::: INFORMATION PROVIDED

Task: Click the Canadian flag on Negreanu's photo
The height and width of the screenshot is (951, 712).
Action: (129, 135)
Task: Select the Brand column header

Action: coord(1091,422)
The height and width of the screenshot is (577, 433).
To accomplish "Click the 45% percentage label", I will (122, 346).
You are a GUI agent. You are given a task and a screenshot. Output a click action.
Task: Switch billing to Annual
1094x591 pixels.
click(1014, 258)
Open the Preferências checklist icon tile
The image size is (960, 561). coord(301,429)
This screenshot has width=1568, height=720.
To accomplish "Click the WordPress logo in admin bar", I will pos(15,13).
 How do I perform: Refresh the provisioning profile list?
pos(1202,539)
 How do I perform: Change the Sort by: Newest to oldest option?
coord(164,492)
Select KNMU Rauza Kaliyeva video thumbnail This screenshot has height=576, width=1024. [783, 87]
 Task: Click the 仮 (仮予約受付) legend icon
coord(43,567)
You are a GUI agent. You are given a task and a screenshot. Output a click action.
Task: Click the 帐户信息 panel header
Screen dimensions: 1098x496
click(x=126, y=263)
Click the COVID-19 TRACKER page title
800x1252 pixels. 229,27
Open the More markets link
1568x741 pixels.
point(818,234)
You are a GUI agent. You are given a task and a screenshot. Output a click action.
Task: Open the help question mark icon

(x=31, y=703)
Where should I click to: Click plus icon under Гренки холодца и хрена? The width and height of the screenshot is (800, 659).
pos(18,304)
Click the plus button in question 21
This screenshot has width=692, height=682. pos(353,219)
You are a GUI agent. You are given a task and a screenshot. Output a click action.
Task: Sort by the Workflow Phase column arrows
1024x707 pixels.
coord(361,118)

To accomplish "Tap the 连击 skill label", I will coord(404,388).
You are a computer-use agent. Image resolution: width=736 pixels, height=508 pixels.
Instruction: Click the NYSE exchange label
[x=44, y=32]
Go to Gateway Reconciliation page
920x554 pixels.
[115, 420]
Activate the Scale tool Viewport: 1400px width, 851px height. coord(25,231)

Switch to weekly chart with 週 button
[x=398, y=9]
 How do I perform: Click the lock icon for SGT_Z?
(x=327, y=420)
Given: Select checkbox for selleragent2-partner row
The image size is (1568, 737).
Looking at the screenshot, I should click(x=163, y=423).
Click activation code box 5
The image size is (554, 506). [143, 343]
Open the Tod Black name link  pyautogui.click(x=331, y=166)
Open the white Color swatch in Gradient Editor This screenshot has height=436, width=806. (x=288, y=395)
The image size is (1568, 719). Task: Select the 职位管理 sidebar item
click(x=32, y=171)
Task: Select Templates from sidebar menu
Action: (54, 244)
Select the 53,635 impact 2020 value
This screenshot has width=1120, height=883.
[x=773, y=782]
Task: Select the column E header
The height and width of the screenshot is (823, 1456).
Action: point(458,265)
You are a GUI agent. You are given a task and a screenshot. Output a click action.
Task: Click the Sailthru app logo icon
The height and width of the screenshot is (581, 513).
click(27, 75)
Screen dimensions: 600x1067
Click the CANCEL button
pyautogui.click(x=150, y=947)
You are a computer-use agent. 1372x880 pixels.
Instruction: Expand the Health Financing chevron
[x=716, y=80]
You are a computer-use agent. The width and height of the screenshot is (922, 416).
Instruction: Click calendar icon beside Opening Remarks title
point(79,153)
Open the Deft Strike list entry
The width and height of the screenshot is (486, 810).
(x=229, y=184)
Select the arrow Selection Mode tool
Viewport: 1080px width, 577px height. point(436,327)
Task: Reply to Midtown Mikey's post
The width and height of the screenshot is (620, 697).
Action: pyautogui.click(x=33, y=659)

::::::

▸ **TASK STATEMENT**:
Go through the material and copy each line in which the word "computer" occurs.

▸ **ANSWER SECTION**:
You are a computer-use agent. Image resolution: width=736 pixels, height=508 pixels.
You are a computer-use agent. 1372x880 pixels.
You are a computer-use agent. The width and height of the screenshot is (922, 416).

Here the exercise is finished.